## Task description
Only an exact repetition of the lines from the one holding "Click the help question mark beside 今日已挖" to the end of the data is wanted, with pictures left out.
=== Begin Enclosure ===
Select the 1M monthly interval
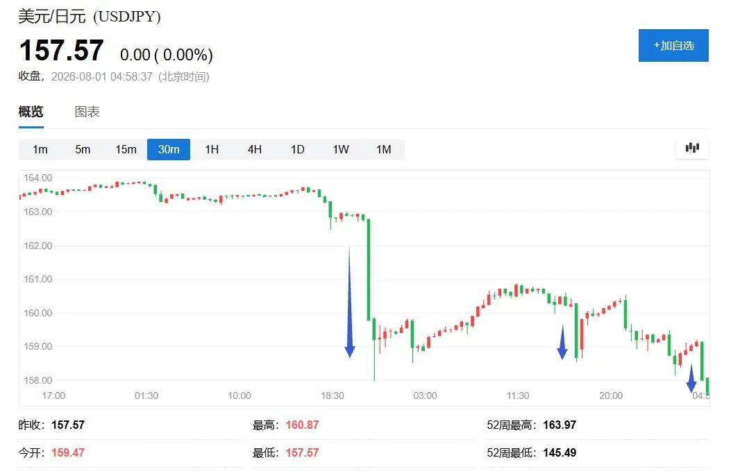This screenshot has height=476, width=731. [x=384, y=149]
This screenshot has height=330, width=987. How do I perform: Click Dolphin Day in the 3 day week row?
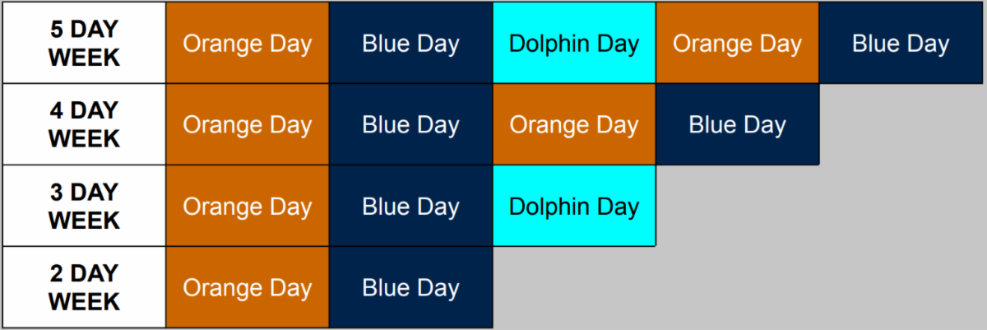[574, 206]
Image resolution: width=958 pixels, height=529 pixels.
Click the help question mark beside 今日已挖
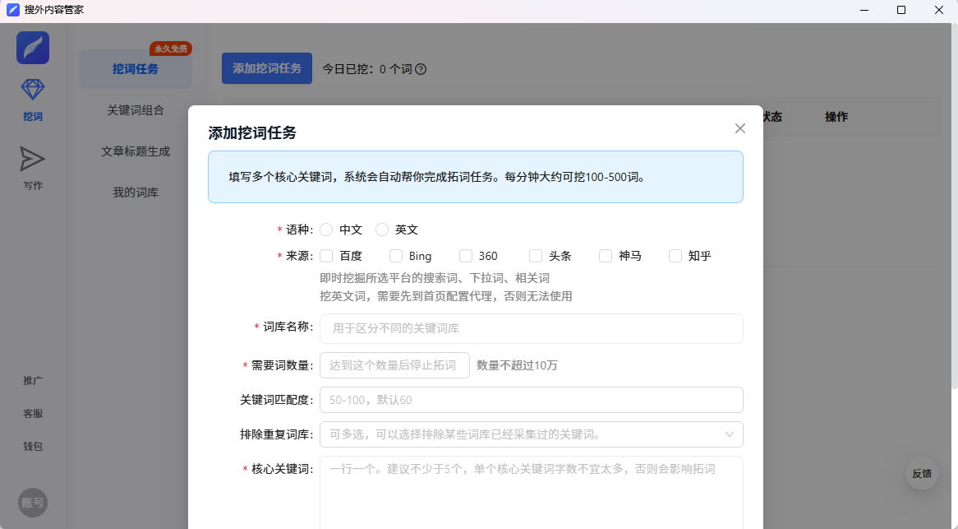(421, 69)
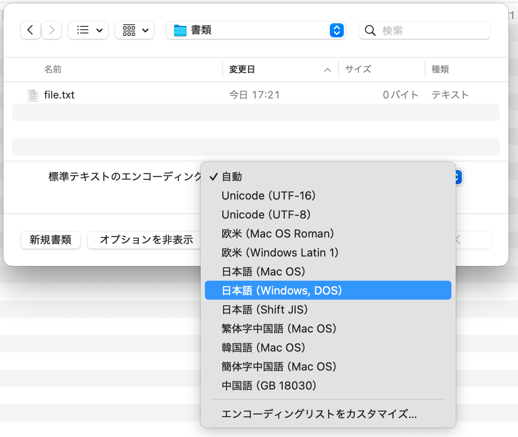Choose Unicode (UTF-16) encoding
Viewport: 518px width, 437px height.
(269, 196)
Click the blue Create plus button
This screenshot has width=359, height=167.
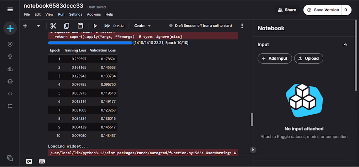click(x=10, y=28)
=== End Enclosure ===
## Task solution
Click the help question mark beside 今日已挖
(421, 69)
Choose Unicode (UTF-16) encoding
Viewport: 518px width, 437px height.
(269, 196)
Click the blue Create plus button
This screenshot has width=359, height=167.
click(x=10, y=28)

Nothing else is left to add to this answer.